On one side of my classroom I’ve got a display, inherited from the lovely lady who used to own the room, of words to use instead of ‘said’ when you’re writing dialogue. You know the deal: hissed, guffawed, shouted, cried, croaked etc. etc. Maybe you can hear the voice of your teacher now:
“Make sure you use varied vocabulary! Don’t use said all the time! Look at the list of alternatives!” (she exclaimed).
Let’s just pause a minute.
Pick up a book. Find some dialogue. How many times has the author used a word other than ‘said’ to tag their dialogue?
I’m betting not many. Because this is one area where teachers get it wrong (yes, I’m admitting it now – we get things wrong!). Most authors use ‘said’ for the majority of their tags. Why? Said is invisible – we don’t really process it when we read. It just becomes a helpful note as to who is speaking, meaning the dialogue flows smoothly and doesn’t trip over the extra information. If you feel you need some clarity, ‘replied’ or ‘asked’ are also fairly unobtrusive – and you may decide to use a more ‘creative’ tag once or twice for impact. But generally, ‘said’ will be the mainstay of your dialogue.
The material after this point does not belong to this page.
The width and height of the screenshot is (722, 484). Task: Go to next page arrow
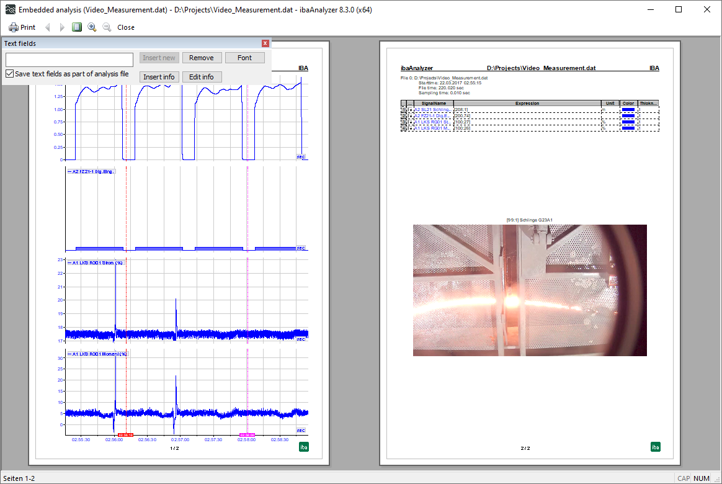[x=62, y=27]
Of course, you don’t always need a tag. Changing up the structure of your speech can stop the page seeming repetitive. For example,
“Hey, listen, I don’t think we need to leave yet,” said Jake.
“I’m not so sure.” Penny rubbed her forehead. “I’ve got a headache.”
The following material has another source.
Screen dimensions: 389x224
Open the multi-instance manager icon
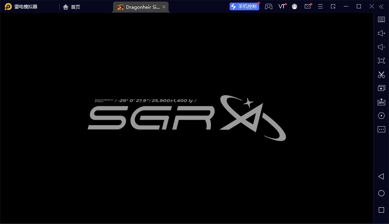pos(381,88)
“Okay, okay. We’ll go now.”
In this short conversation, it’s clear when Jake and Penny are talking even though I haven’t used ‘___said’ every time. In Penny’s line, I’ve used ‘stage directions’ instead to give the reader a visual image to go along with the speech. These can be really useful to convey action and also give a hint as to who is speaking.
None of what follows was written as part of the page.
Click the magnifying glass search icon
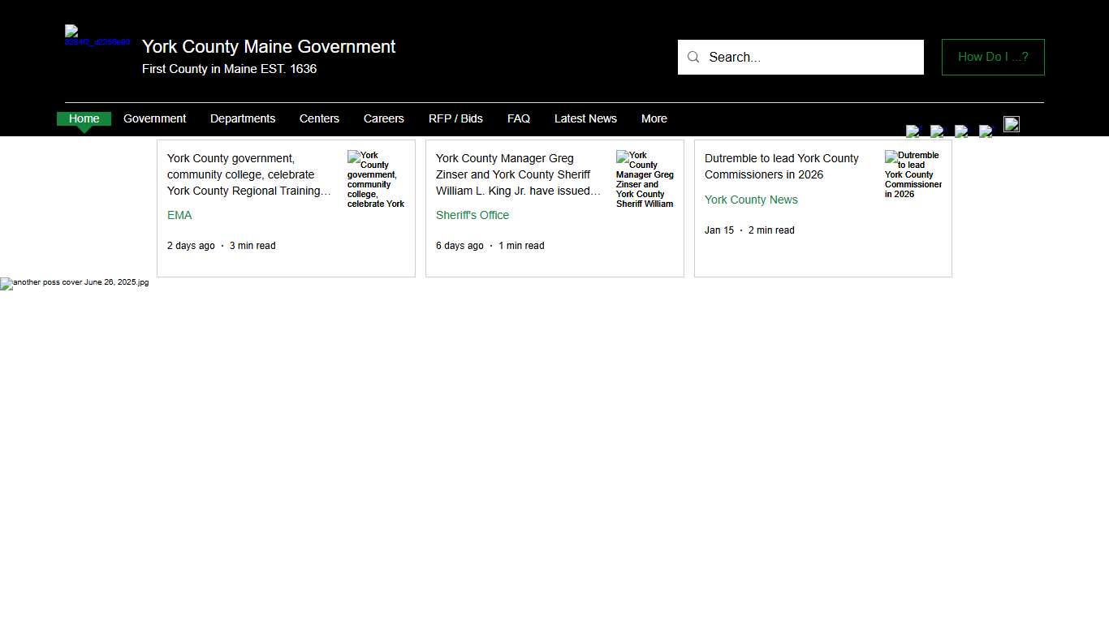Viewport: 1109px width, 623px height. point(693,57)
The other major pitfall is the use of adverbs to support the tag. For example,
“Get off me!” he said angrily.
If you find yourself adding adverbs after every dialogue tag, ask yourself whether they are really necessary. In my example above, the phrase itself suggests his anger, as good dialogue should. If we took out the adverb and added some stage directions (e.g. He pushed her roughly, or His voice was so loud it hurt her ears) it would make a much stronger and clearer line.
Dialogue is hard to get right. I should know – I hit every one of these newbie mistakes in my first novel and I still get sucked in every now and then by the lure of the adverb. But once you’re aware of these issues, you can start to craft dialogue that adds to, rather than distracting from, your story.
Further info:
- Dialogue 101 over at youngwritersonline
- Dialogue Misconceptions at Labelle’s
- Where to put your tags at Palidor Media
- Polishing your dialogue at The Other Side of the Story
Yep, anytime there’s a variation on a dialogue tag, it draws attention to it. That’s fine if it’s an action (as presumably there’s a reason why the character is doing the action), but if all you’re doing is telling us who is speaking, then “said” is best.
Interestingly, I recently started a novel that had strange punctuation for dialogue. There was a dash before the dialogue, but nothing afterwards, so that “said” was the hint that the person had stopped speaking. This drew attention back to the “said” and it was no longer invisible. It’s the same with the adjectives. They draw attention back to the tag instead of to the dialogue itself.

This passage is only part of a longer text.